• BRIEF: What lines below include the string "warning"? Pick them out and copy them.

• Collected data entries:
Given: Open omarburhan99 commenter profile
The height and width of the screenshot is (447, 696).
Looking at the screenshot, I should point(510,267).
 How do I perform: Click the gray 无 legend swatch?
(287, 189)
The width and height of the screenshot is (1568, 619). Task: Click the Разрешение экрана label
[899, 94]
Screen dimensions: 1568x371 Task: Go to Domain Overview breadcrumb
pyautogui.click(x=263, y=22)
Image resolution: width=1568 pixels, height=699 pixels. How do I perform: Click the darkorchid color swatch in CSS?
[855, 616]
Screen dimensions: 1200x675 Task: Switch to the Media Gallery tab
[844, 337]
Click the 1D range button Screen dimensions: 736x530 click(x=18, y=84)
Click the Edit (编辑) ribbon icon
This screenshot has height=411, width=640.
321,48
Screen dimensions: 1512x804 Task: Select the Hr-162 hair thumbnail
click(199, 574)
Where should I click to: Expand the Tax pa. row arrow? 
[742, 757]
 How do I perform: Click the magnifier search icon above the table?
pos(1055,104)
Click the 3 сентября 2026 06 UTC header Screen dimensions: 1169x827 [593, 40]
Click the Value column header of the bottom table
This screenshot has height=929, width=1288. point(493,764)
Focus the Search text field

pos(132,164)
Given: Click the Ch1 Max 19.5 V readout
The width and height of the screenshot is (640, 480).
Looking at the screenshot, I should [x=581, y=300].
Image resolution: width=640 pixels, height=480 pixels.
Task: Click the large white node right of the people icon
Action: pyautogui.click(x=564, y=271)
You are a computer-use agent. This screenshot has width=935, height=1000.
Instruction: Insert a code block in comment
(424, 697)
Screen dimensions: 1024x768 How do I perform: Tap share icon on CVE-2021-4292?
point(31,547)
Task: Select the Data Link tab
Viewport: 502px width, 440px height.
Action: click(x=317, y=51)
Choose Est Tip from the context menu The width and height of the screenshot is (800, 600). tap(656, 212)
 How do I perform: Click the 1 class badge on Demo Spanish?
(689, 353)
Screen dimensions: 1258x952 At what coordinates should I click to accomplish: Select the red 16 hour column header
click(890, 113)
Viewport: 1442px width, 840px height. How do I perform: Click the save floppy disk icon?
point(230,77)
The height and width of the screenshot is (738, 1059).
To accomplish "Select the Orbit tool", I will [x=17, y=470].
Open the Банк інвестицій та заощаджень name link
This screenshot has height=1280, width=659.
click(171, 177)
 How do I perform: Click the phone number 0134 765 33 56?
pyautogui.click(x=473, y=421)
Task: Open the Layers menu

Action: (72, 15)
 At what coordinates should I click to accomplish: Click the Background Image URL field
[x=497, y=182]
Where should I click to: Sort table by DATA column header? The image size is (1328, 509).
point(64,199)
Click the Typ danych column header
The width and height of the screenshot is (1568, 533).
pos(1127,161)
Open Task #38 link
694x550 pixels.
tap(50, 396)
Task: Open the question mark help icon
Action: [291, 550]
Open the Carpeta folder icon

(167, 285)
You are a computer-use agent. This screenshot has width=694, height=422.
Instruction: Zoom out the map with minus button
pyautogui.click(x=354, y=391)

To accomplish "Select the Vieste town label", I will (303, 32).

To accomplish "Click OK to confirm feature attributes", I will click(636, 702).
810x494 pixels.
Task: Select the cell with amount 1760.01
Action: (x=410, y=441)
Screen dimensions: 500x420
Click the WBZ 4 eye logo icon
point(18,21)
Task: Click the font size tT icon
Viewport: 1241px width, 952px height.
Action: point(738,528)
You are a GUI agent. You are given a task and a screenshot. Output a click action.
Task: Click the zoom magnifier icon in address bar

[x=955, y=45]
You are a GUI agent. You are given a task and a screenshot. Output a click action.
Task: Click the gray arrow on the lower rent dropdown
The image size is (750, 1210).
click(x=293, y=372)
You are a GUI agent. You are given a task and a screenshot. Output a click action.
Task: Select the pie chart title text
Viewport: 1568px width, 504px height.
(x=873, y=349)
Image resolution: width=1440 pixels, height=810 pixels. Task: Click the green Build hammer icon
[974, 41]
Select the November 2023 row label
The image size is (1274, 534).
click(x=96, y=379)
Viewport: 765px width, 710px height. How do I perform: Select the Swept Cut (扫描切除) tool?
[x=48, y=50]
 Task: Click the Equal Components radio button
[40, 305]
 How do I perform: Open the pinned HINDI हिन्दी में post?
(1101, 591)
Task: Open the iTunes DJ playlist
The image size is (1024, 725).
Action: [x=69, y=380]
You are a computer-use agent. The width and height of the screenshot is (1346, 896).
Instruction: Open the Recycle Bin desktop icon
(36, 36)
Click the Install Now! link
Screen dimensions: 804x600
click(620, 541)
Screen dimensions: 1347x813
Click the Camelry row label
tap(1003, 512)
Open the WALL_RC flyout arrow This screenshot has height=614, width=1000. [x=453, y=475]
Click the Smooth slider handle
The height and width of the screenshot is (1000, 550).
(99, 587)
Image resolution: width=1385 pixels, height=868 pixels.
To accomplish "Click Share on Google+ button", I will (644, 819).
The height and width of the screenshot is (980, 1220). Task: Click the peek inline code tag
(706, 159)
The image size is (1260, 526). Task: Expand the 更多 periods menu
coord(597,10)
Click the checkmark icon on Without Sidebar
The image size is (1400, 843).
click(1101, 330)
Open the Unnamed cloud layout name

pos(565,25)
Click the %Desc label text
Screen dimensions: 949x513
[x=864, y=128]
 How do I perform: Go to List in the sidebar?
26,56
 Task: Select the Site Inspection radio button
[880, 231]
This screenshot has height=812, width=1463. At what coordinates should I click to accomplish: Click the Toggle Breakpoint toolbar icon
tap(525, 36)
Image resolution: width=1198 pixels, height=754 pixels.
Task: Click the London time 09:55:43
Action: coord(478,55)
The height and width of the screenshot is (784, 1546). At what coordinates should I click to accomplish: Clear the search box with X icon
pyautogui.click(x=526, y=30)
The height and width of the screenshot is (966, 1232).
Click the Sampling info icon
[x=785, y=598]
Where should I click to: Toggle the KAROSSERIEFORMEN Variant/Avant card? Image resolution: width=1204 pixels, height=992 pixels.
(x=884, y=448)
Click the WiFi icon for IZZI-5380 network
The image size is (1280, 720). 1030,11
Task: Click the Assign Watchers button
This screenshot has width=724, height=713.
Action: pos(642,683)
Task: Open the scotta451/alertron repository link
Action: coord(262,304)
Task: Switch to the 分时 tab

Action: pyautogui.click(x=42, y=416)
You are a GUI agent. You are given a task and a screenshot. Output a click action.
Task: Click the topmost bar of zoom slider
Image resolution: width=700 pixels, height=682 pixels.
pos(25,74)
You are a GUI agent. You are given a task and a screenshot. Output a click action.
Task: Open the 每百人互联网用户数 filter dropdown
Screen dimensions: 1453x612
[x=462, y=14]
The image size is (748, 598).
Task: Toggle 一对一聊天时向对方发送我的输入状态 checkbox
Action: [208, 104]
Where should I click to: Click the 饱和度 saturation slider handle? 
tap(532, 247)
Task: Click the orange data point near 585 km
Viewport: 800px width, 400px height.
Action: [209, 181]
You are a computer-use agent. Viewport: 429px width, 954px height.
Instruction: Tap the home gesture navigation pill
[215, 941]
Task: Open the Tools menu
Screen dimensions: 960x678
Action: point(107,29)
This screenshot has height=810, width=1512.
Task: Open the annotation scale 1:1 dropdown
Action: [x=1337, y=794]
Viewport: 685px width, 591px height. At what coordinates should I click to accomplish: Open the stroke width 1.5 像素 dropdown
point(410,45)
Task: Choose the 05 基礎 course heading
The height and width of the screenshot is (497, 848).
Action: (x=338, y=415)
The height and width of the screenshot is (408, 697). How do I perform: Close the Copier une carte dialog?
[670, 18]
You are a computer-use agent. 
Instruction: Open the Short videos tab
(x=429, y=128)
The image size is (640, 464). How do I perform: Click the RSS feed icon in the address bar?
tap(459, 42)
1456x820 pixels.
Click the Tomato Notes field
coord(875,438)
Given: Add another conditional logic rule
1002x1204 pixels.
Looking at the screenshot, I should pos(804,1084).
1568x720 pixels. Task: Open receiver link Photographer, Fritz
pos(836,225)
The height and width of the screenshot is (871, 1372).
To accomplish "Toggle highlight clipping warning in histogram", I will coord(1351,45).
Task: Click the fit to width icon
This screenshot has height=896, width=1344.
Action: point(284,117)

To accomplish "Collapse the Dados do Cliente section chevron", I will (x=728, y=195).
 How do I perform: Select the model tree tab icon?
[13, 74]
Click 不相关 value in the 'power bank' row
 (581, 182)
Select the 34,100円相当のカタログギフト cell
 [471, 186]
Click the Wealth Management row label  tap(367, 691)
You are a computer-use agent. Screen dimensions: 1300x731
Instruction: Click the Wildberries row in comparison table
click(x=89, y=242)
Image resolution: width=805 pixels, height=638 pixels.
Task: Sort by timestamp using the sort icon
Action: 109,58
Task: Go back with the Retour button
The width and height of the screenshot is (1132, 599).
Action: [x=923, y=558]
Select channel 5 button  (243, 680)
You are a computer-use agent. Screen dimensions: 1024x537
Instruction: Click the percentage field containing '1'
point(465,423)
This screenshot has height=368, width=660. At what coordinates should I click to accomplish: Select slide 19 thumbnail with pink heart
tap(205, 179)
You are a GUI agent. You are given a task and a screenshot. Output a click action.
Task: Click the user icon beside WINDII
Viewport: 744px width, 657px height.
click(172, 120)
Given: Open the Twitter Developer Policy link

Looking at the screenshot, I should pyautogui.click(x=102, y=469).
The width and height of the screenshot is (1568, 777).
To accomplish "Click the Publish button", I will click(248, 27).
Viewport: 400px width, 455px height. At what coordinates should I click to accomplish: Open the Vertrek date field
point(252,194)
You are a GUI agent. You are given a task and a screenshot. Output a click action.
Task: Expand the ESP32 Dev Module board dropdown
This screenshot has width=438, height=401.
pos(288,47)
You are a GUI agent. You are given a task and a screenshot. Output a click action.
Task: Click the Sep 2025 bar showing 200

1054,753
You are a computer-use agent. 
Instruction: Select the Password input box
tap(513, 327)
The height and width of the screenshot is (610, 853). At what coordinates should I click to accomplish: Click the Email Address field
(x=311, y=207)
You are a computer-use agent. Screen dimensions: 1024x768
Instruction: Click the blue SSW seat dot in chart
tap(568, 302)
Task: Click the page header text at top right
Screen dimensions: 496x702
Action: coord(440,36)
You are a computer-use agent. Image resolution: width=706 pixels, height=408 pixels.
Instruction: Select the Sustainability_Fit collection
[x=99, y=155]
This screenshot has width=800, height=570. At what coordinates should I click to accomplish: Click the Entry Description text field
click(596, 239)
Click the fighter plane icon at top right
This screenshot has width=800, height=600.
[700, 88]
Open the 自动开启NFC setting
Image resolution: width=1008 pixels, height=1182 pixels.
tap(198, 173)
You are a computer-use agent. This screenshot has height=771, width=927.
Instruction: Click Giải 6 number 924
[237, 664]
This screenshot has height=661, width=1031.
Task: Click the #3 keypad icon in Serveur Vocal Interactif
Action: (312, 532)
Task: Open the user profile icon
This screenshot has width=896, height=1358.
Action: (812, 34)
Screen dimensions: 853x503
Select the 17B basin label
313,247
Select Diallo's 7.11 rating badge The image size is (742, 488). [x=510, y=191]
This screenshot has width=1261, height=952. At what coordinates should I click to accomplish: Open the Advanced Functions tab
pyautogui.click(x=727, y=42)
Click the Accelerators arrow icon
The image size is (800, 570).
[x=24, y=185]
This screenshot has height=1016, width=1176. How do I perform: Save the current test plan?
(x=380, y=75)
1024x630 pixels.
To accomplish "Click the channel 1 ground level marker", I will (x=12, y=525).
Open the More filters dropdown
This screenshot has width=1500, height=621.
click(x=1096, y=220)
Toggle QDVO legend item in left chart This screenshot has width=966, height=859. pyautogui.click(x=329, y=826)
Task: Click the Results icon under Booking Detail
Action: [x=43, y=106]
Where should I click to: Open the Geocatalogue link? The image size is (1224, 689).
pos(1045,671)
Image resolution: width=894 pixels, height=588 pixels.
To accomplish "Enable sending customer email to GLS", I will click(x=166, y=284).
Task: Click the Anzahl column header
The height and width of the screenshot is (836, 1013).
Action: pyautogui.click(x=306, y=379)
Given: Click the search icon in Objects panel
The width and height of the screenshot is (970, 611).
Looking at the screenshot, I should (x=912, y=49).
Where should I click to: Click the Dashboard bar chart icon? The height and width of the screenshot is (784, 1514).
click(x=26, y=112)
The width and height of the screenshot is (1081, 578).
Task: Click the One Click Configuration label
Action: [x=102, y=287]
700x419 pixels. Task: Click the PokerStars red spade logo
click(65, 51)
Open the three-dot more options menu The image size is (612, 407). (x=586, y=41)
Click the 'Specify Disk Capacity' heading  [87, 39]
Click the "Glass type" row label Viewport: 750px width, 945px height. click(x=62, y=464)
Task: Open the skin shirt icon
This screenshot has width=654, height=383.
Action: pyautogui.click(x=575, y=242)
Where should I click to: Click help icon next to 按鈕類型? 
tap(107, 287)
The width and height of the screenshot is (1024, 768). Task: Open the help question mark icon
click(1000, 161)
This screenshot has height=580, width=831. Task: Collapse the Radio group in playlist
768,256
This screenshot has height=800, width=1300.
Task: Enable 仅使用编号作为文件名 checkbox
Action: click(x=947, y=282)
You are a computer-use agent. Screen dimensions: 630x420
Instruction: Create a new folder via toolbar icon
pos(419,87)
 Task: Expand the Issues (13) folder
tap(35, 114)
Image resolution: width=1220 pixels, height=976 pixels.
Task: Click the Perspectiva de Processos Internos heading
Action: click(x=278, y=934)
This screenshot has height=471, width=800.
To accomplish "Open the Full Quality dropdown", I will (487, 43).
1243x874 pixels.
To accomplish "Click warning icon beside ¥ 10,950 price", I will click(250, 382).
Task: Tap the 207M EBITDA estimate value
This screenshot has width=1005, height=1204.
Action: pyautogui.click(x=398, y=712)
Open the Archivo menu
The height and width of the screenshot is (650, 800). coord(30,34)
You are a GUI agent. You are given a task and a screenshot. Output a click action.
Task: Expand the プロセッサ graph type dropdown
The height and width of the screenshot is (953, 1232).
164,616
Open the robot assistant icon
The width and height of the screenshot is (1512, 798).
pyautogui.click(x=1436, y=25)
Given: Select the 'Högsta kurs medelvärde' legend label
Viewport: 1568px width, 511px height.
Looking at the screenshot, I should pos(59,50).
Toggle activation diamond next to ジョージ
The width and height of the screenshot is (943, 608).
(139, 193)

• COMPLETED TASK:
To accomplish "Toggle highlight clipping warning in histogram", I will coord(1351,45).
To accomplish "Click warning icon beside ¥ 10,950 price", I will click(250, 382).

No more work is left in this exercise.